**Stated exercise**
Convert every line of the items below into a numbered list, omitting any blank lines.

**Supplied information**
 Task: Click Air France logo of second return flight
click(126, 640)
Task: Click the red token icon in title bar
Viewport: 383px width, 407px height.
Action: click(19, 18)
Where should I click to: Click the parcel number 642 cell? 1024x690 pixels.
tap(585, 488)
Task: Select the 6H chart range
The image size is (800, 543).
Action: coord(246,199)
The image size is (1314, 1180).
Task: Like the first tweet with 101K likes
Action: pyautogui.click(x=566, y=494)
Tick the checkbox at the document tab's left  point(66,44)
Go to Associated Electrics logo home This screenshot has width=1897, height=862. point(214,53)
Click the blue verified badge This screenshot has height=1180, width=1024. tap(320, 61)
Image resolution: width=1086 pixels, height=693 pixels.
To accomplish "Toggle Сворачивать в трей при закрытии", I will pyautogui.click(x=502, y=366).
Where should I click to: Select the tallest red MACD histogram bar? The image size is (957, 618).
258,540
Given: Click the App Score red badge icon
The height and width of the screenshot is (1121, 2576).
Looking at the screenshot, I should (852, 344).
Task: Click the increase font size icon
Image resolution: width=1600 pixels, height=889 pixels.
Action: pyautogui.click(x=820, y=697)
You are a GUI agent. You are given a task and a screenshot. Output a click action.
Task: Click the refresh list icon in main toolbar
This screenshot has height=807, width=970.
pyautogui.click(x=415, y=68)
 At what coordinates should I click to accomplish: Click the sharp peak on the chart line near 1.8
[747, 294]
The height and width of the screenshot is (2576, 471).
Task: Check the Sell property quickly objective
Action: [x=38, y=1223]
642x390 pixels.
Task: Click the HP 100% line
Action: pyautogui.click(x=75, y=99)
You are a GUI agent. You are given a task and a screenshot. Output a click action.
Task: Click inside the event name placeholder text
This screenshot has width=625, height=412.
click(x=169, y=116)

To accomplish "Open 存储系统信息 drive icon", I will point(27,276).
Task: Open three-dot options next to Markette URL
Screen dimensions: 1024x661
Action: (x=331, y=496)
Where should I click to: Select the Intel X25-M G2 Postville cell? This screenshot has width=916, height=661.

**Final answer**
1.  Task: Click Air France logo of second return flight
2. click(126, 640)
3. Task: Click the red token icon in title bar
4. Viewport: 383px width, 407px height.
5. Action: click(19, 18)
6. Where should I click to: Click the parcel number 642 cell? 1024x690 pixels.
7. tap(585, 488)
8. Task: Select the 6H chart range
9. The image size is (800, 543).
10. Action: coord(246,199)
11. The image size is (1314, 1180).
12. Task: Like the first tweet with 101K likes
13. Action: pyautogui.click(x=566, y=494)
14. Tick the checkbox at the document tab's left  point(66,44)
15. Go to Associated Electrics logo home This screenshot has width=1897, height=862. point(214,53)
16. Click the blue verified badge This screenshot has height=1180, width=1024. tap(320, 61)
17. Image resolution: width=1086 pixels, height=693 pixels.
18. To accomplish "Toggle Сворачивать в трей при закрытии", I will pyautogui.click(x=502, y=366).
19. Where should I click to: Select the tallest red MACD histogram bar? The image size is (957, 618).
20. 258,540
21. Given: Click the App Score red badge icon
22. The height and width of the screenshot is (1121, 2576).
23. Looking at the screenshot, I should (852, 344).
24. Task: Click the increase font size icon
25. Image resolution: width=1600 pixels, height=889 pixels.
26. Action: pyautogui.click(x=820, y=697)
27. You are a GUI agent. You are given a task and a screenshot. Output a click action.
28. Task: Click the refresh list icon in main toolbar
29. This screenshot has height=807, width=970.
30. pyautogui.click(x=415, y=68)
31.  At what coordinates should I click to accomplish: Click the sharp peak on the chart line near 1.8
32. [747, 294]
33. The height and width of the screenshot is (2576, 471).
34. Task: Check the Sell property quickly objective
35. Action: [x=38, y=1223]
36. 642x390 pixels.
37. Task: Click the HP 100% line
38. Action: pyautogui.click(x=75, y=99)
39. You are a GUI agent. You are given a task and a screenshot. Output a click action.
40. Task: Click inside the event name placeholder text
41. This screenshot has width=625, height=412.
42. click(x=169, y=116)
43. To accomplish "Open 存储系统信息 drive icon", I will point(27,276).
44. Task: Open three-dot options next to Markette URL
45. Screen dimensions: 1024x661
46. Action: (x=331, y=496)
47. Where should I click to: Select the Intel X25-M G2 Postville cell? This screenshot has width=916, height=661.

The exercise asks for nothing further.